The agent then invokes query_logs with { ..., bypass_redaction: true } and gets unredacted payload bytes; without the env, the same arg is silently ignored and the response stays redacted.

"Caller hit a 429 on the /mcp transport"

The response body identifies the caller's identity bucket. To raise the cap process-wide:

yaml env: OMCP_TOOL_RATE_PER_MIN: "240"

For a per-credential cap override, set OMCP_KEY_RATE_PER_MIN:

yaml env: OMCP_TOOL_RATE_PER_MIN: "60" # default everyone else OMCP_KEY_RATE_PER_MIN: "agent=600;ci=240;noisy-bot=off"

The override syntax mirrors OMCP_KEY_TENANTS / OMCP_KEY_PRODUCTSname=count pairs separated by ;. The same disable vocabulary as the global cap (off, none, unlimited, disabled, false, case-insensitive) lifts the cap entirely for that credential — useful for an internal automation that shouldn't be rate-limited. Unknown credentials silently fall back to the global default; a non-numeric override silently skips so a typo doesn't lock the credential out at boot.

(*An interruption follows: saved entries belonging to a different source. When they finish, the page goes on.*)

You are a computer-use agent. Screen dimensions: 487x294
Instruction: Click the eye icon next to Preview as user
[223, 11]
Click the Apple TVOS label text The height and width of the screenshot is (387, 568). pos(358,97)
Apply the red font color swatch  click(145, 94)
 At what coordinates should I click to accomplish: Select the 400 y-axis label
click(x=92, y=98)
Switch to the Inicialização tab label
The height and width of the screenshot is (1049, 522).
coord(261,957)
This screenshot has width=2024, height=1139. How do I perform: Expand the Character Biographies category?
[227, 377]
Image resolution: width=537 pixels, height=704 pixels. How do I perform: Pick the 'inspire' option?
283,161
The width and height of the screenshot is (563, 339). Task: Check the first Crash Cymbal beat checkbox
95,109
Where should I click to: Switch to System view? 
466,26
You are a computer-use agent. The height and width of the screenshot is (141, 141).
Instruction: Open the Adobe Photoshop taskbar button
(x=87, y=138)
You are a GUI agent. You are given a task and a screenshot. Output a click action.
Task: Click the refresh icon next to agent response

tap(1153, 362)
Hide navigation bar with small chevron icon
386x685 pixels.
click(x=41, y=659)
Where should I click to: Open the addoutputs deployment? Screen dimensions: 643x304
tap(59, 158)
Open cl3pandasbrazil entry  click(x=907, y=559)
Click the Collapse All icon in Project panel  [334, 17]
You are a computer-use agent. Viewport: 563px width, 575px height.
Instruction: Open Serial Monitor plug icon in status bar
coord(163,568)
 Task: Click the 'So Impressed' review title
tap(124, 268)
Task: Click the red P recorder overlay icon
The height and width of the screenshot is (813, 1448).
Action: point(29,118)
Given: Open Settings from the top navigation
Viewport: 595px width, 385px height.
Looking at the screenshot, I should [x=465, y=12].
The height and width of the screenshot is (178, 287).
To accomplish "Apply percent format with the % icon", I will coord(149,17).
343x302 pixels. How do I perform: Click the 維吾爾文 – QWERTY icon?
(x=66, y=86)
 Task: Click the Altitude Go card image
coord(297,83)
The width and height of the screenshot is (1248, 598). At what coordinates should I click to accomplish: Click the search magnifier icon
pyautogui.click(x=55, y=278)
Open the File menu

"Restart broke my audit chain"

If OMCP_MGMT_AUDIT_FILE is set, AuditLog.bootstrap() replays the existing file on start so seq + tipHash resume cleanly. If you ever need to verify the chain manually:

bash node -e " const { verifyChain } = require('./mcp-server/dist/audit/log.js'); const lines = require('fs').readFileSync(process.env.AUDIT_FILE, 'utf8').trim().split('\n'); const entries = lines.map(JSON.parse); console.log(verifyChain(entries)); "

A break reports { ok: false, brokenAt: N, reason: '...' } and the script exits non-zero so a cron-driven monitor can alert. Most common cause is hand-editing the file; restore from backup and replay any missed changes via the Web UI.